[Prev][Next][Index][Thread]

typed versus untyped



In a seminar a couple of weeks ago at MIT, Henk Barendregt offered the slogan
``Church vs.  Curry'' to indicate two views connecting types and lambda
calculi.  Of course as Henk noted himself, Church did as much toward
developing the Curry approach as did Curry, so I'm a bit concerned that
Henk's slogan may be misleading.  Until a consensus emerges, I'll stick to
talking about ``typed vs. untyped''.

The canonical example of an effective procedure for type reconstruction is
the Hindley algorithm [TAMS,v.146,1969,29--40] which tries to assign simple
types built from the function space constructor, -->, to untyped lambda
terms.  This procedure plays a valuable role from both the typed and untyped
viewpoints.  Hindley's algorithm has been extended and incorporated by Milner
into the ML language, and more recently adopted by Turner in his Miranda
language, where it provides the feel of untyped LISP-style programming
without sacrificing the benefits of a strongly, statically typed language.

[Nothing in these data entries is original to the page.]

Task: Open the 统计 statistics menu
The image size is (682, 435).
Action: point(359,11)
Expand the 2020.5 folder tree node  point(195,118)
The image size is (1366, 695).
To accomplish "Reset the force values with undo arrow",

In the typed view, one regards an untyped term as (possibly) arising from a
fully typed term as a result of ERASING the type information.  Such untyped
erasures arise naturally even in the typed approach, since the typings are
irrelevant to reducing the terms---the Computer Science slogan here is that
``typing is a static discipline'' which, once SUCCESSFULLY completed, is
irrelevant at runtime.  The Hindley algorithm can be understood as exactly
deciding whether or not an untyped term is an erasure, and if so, it
calculates a ``most general'' typed term whose erasure is the untyped one.

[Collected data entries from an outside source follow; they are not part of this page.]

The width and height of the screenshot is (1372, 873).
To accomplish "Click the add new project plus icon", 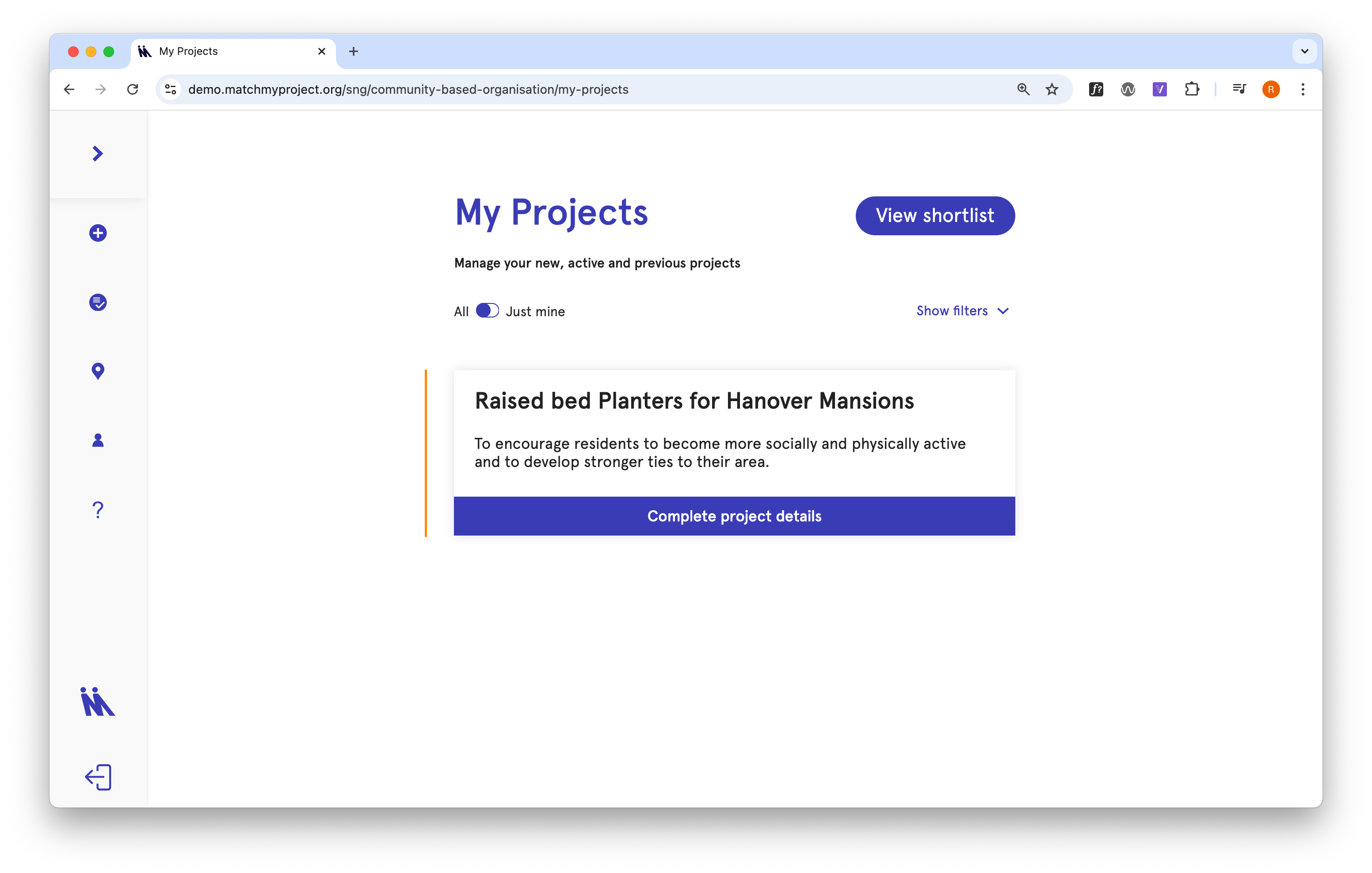I will [x=98, y=233].
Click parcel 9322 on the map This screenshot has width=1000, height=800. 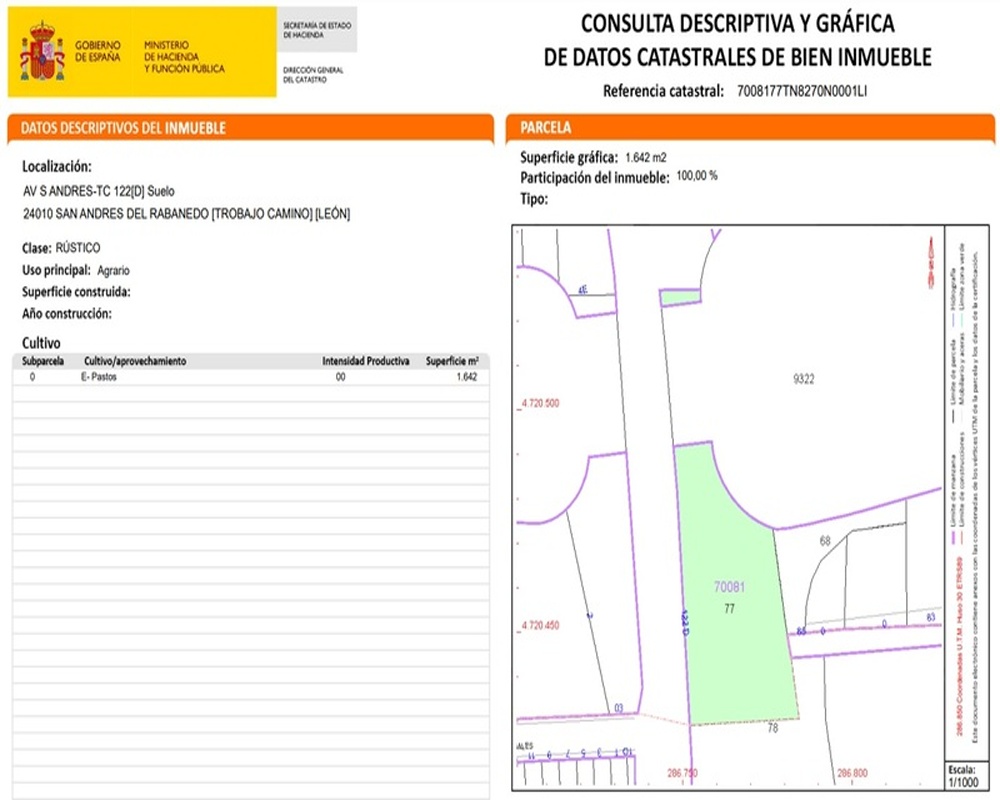[x=803, y=379]
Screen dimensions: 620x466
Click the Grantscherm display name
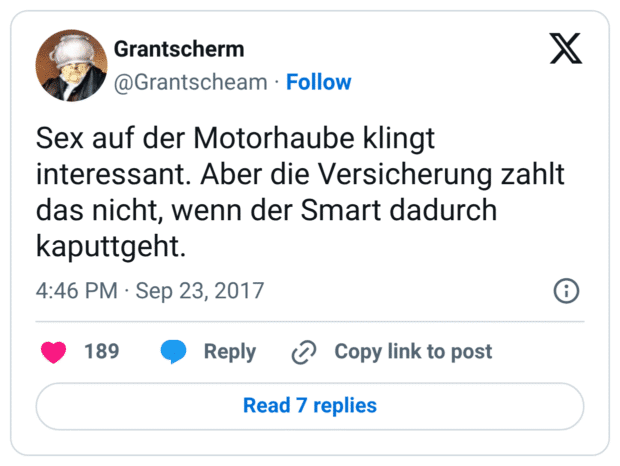(179, 49)
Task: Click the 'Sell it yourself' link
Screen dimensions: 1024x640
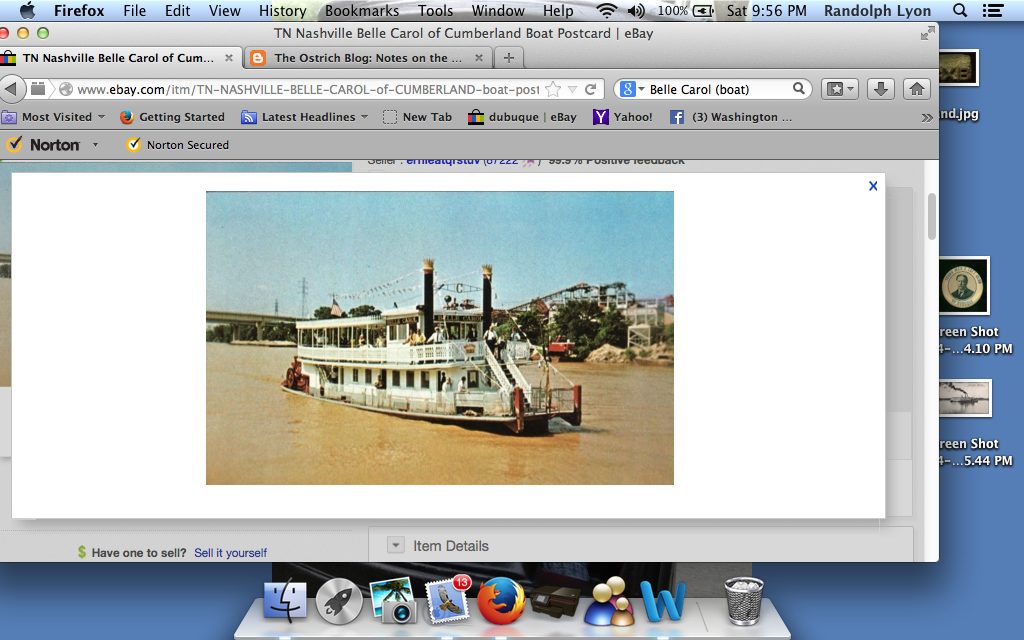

In the untyped view, one understands typing procedures as efficient heuristic
proof procedures for theorems about the possible values/meanings of untyped
terms.  This is the view taken by Milner in his classic paper [JCSS,
v.17,1978,348--375] and also by Hindley is his recent papers [TCS,v.22,
1983,1--18, and 127--133].  Here a type-expression is taken to denote a
subset of possible values in a model of the untyped lambda calculus, and the
benefit of discovering that term M has type Tau is that one then knows that
the value of M is among the subset of values denoted by Tau.  Hindley shows
that his algorithm, supplemented with a rule that types are preserved by
beta-CONVERSION, yields is a sound and complete proof procedure for typing
assertions, M:Tau, under this interpretation.

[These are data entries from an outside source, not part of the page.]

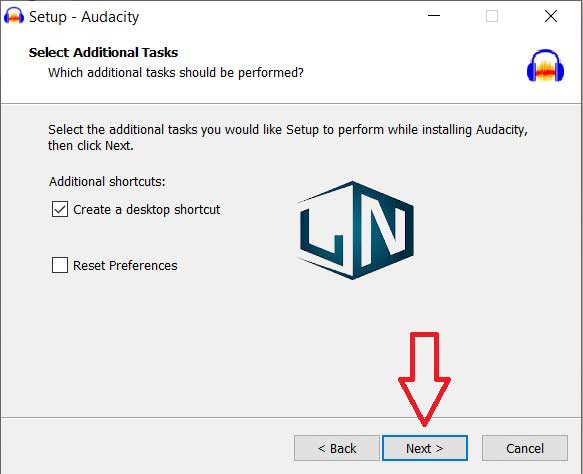Click the red arrow pointing at Next
583x474 pixels.
tap(424, 379)
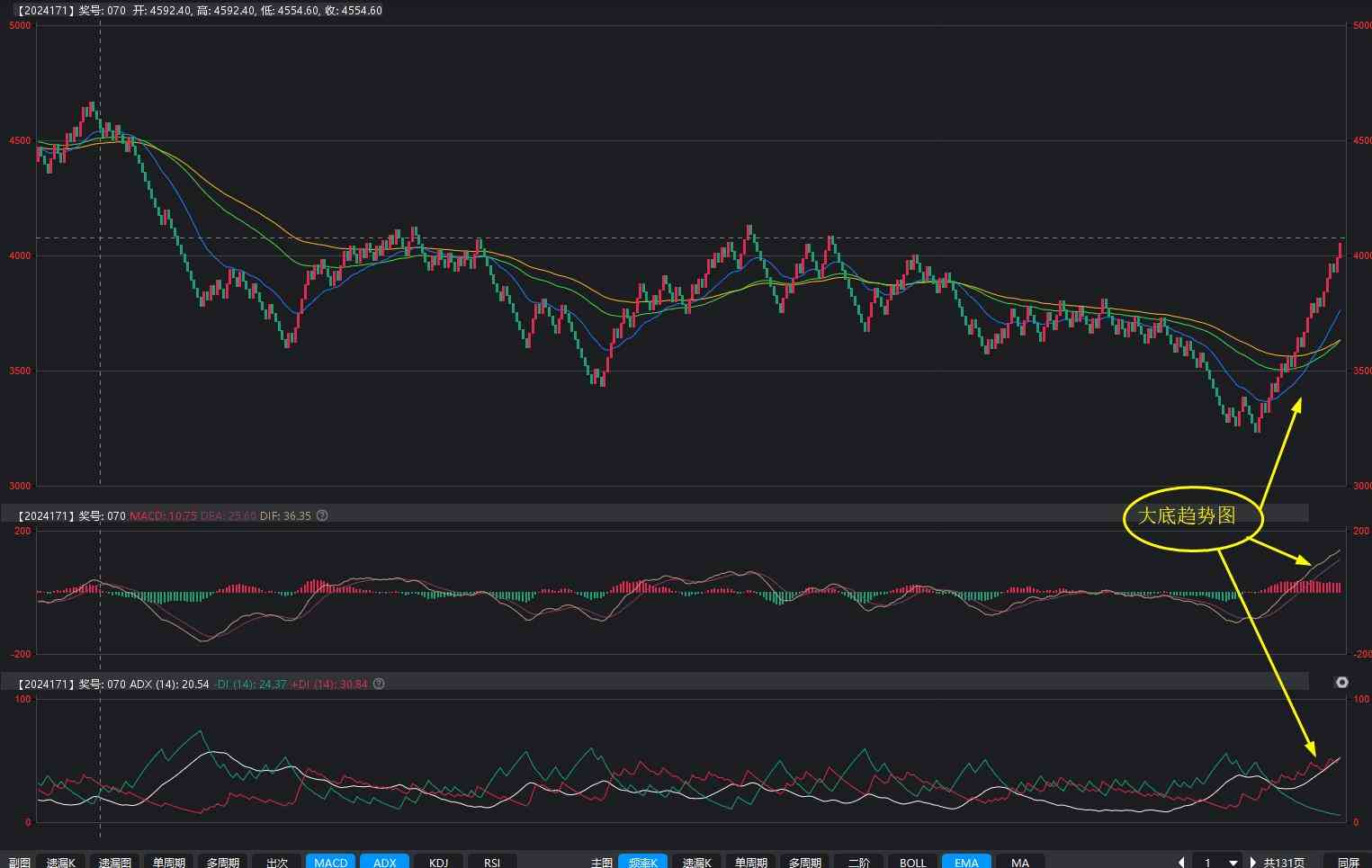1372x868 pixels.
Task: Switch main chart to MA lines
Action: 1019,862
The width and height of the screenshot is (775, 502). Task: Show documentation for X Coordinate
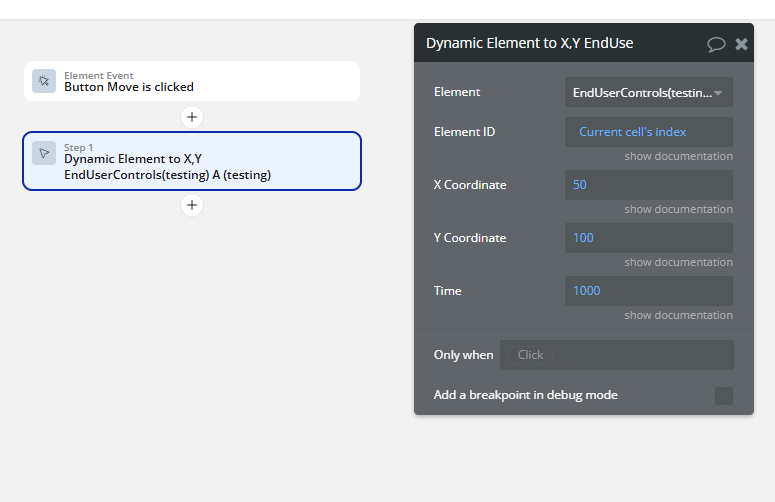pyautogui.click(x=678, y=209)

Given that both typed and untyped approaches highlight the Hindley
procedure, the contrast between these perspectives may not seem serious.
Without taking sides here on ``typed vs. untyped'' (I'll do that another
time), let me emphasize that the two views DO lead to significantly different
theories.

I think an elementary observation crystalizes the difference: there are typable
terms which behave the same when USED IN TYPABLE WAYS, but not when used in
untypable ways.  So I see the two appraoches as differing at the fundamental
definition of what makes two terms EQUIVALENT.  Two terms may be equivalent
when viewed as arising by erasure from a typed setting, but it can be
inconsistent to equate them as untyped terms.

Here is a simple example worked out together with Jon Riecke:

PROPOSITION: There are terms, M and N, of the untyped lambda
calculus such that
(1)  M and N have the same most general Hindley type,
(2)  the only constant appearing in M and N is the Boolean TRUE,
(3)  M and N are observationally congruent (indistinguishable) wrt all
     contexts into which M and N are typably substitutable, including contexts
     containing fixed-point, conditional, and/or the usual arithmetic and
     boolean combinators,
(4)  M and N reduce to distinct normal forms, and so are computationally
     distinguishable by an untyped context.

PROOF:
Let	ONE   ::=  lam f.lam x. f x
	TWO   ::=  lam f.lam x. f(f x)
	THREE ::=  lam f.lam x. f(f(f x))
be the standard Church numerals.  Let
	F     ::=  lam f. (lam x.lam y. x)  f  (f(f(TWO(lam b. TRUE)))) .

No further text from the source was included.